» STUDY MATERIAL:

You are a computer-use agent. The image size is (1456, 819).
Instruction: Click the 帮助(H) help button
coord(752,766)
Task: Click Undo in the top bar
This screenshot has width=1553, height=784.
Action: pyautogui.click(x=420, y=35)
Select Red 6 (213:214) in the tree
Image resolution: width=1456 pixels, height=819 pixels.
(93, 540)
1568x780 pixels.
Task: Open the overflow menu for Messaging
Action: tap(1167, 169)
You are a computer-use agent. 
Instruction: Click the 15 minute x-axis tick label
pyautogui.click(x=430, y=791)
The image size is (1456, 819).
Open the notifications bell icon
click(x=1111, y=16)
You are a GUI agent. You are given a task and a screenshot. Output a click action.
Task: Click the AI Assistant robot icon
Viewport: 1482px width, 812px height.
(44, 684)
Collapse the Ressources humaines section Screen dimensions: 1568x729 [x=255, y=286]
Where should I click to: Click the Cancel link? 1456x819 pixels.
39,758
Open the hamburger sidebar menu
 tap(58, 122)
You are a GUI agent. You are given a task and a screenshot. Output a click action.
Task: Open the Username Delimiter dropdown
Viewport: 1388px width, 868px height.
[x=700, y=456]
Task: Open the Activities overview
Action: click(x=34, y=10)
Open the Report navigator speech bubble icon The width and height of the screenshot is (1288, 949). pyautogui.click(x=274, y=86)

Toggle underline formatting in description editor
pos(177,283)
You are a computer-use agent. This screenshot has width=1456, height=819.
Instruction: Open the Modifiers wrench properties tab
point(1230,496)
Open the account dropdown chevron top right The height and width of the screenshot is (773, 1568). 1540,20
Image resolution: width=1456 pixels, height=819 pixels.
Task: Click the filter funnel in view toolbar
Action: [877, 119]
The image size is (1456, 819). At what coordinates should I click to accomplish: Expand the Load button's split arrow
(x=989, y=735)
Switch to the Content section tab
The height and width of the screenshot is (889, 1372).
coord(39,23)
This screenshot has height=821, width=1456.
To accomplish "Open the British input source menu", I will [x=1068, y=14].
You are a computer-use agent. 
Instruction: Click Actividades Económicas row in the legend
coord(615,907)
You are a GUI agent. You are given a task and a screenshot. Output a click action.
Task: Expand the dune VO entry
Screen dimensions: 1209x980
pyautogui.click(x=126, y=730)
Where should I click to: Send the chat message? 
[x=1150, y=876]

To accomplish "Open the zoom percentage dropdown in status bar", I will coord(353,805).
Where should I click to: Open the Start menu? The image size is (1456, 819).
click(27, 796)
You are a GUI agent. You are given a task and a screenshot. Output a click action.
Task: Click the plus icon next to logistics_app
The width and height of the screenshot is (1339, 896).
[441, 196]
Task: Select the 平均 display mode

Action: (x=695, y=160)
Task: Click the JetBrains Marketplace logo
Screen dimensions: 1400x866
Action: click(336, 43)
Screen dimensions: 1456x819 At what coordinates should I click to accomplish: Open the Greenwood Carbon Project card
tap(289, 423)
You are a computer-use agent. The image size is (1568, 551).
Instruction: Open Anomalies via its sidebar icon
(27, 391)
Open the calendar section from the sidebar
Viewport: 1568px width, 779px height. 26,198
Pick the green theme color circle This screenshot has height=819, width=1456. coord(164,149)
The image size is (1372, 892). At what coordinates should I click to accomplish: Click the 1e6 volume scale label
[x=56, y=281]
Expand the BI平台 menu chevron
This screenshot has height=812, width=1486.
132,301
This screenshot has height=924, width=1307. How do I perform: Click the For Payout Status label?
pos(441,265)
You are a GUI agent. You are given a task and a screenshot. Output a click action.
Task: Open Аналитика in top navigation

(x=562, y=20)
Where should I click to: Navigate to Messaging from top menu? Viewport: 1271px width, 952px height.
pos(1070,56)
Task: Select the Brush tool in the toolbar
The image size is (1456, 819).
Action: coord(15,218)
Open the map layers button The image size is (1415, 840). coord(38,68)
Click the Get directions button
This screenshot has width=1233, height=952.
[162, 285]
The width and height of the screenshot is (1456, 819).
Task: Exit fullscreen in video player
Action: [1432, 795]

» YOUR GOAL:
Going through the listing above, copy out every line that has the string "will".

» EXERCISE SOLUTION:
To accomplish "Open the British input source menu", I will [x=1068, y=14].
To accomplish "Open the zoom percentage dropdown in status bar", I will coord(353,805).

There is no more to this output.